At that point, the radiation pressure from the star began to out-battle the force of gravity. But instead of pushing the disc gas away evenly, the radiation pressure blew out powerful "bubbles" along the axes of the star. "Almost all gas falling onto the protostar struck the walls of the bubbles, where it was shocked and swept up into the bubble walls. However, this did not slow accretion in our simulation, because the gas that struck the bubble walls eventually traveled along the margin until it reached the disk, at which point it continued to accrete onto the star," reports the study released by the journal Science. "The trick is to look at the star in three dimensions where you see these bubbles develop," Krumholz says.

Avoiding any jokes about Alka-Seltzer, Krumholz and colleagues find the bubbles give the radiation pressure a way to escape, while letting the star continue to gobble up more star-forming stuff. Interestingly, a second stars started to form in the gas disk as the process becomes more unbalanced with the strengthening of the radiation bubbles. Why massive stars always have companions was another mystery, one the simulation thereby also cleared up, a two-fer for astronomy. (A third star actually formed in the simulation, but that unfortunate orb fell back into its parent star.)

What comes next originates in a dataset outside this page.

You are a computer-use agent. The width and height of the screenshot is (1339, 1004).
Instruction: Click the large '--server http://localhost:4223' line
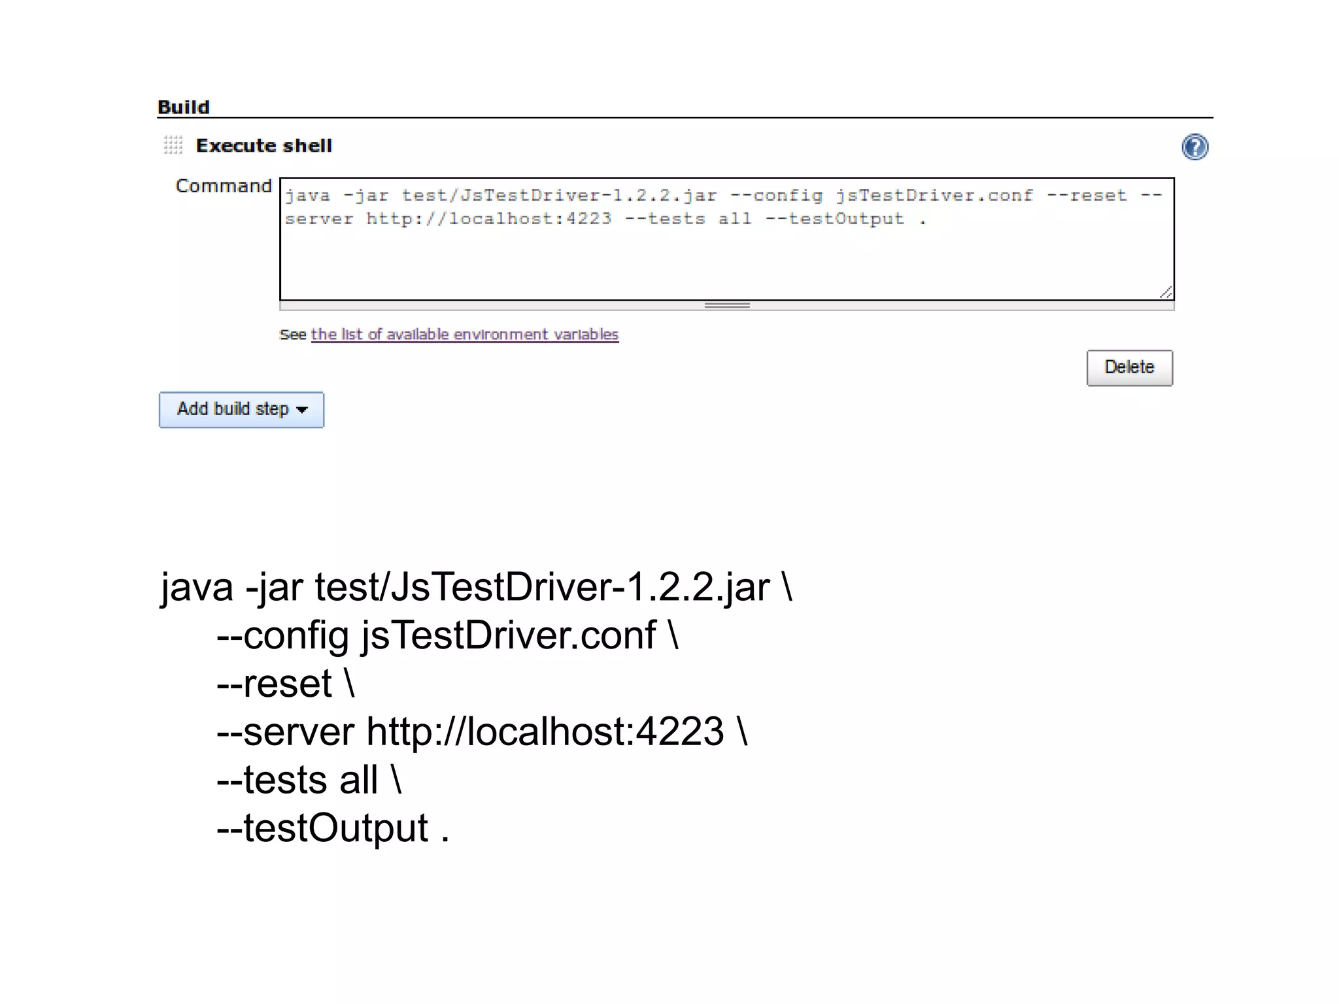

After about 57,000 years of simulated time, the researchers halted the star's growth, finding it had quite burgeoned to about 70 times the mass of the sun. "It ran for 40 days and 40 nights, when you add it up," of expensive supercomputer time, Krumholz says.

So that mystery solved, the question of why super-massive stars top off at about 120 times the weight of the sun remains. "The size of a star in our simulation is only limited by the size of the starting gas cloud," Krumholz says. He and others suspect some still-undiscovered mechanism starts knocking out interior explosions of star stuff, like those seen from Eta Carinae, once they reach the most overstuffed sizes, Krumholz says. "You can lose mass in a hurry by spitting out 10-solar-mass eruptions, after all."